While veal or beef bones are tougher to find, unless you go out of your way to arrange something with your butcher, you can still achieve something rich in flavor by using tougher cuts of meat like the brisket, shank or shoulder. This is called a broth, and the same principles apply when making it.


Recommended Cooking Times:


Poultry (3 to 4 hours)

Veal, beef (6 to 8 hours)

Fish (30 to 40 minutes)

Vegetable (30 to 40 minutes)


It’s always a good idea to cook meat stocks for a longer period to allow the liquid to reduce. While no additional flavor compounds may be extracted from the bones after a certain period, the reduction concentrates the flavor of the stock.


Basic White Stock (yield: 5L)


Ingredients:


Bones: chicken or beef 2.5 kg

Cold water 7 L

Mirepoix 500 g

Bay leaf 2

Peppercorns, crushed 0.25 g

Dried thyme 0.25 g

Parsley stems 8


*A generally accepted ratio of ingredients for a given amount of water is 50% bones (by weight) and 10% mirepoix (by weight). For example, to produce 20 L of stock you would need 10 kg of bones and 2 kg of mirepoix.


Directions:


1. Place the bones in a stock pot and cover with cold water.

2. Bring the cold water to a boil and skim off the scum that rises to the surface. Reduce liquid to a simmer.

3. Add the mirepoix and flavoring agents to the simmering stock.

4. Continue cooking the stock for as long as the type of bones require, skimming as needed.

5. Strain, cool, and refrigerate over night.

6. Degrease the stock. When a stock is refrigerated, the fat content rises to the surface and hardens, forming a layer that needs to be lifted and discarded before the stock can be used.


Since most stocks are prepared to use at a later time, great care must be taken when cooling a stock to prevent food borne illnesses or souring. A stock should be cooled quickly before storing in the fridge or freezer.

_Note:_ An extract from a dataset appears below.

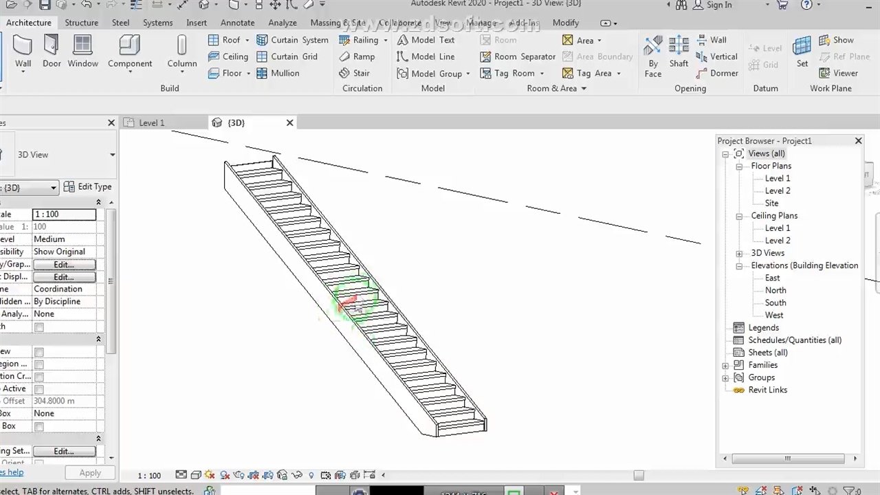Click the Project Browser horizontal scrollbar
The image size is (880, 495).
click(x=787, y=459)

The best place to cool your stock is in your sink. Simply place the stock pot in the sink, making sure that it won’t tip over then, add crushed ice, water & salt. Why salt? Simple physics.


When salt dissolves in water, the water dispenses energy (in the form of heat) to break the bonds that hold the ice crystals together. As the water loses heat it gets cooler, lowering the freezing point of water, causing the ice to melt faster than the water can freeze.


This process works well whenever you need to cool anything quickly before storing.


*Vegetable Stock (yield: 4L)


Ingredients:


Vegetable oil 50 mL

Mirepoix, small dice 600 g

Leek, chopped 125 g

Garlic, chopped 4 cloves

Fennel, small dice 100 g

Tomato, diced 100 g

Water 4.5 L

Bay Leaf 1

Dried Thyme 0.25 g

Peppercorns, crushed 0.25 g

Parsley stems 8


Directions:


1. Heat the oil and add the vegetables. Sweat for 10 minutes

2. Add the water and the rest of the ingredients.

3. Bring the mixture to a boil, reduce to a simmer and cook for 30 to 40 minutes.

4. Strain, cool and refrigerate.


* When making a vegetable stock, stay away from vegetables that contain strong flavors such as cabbage and cauliflower.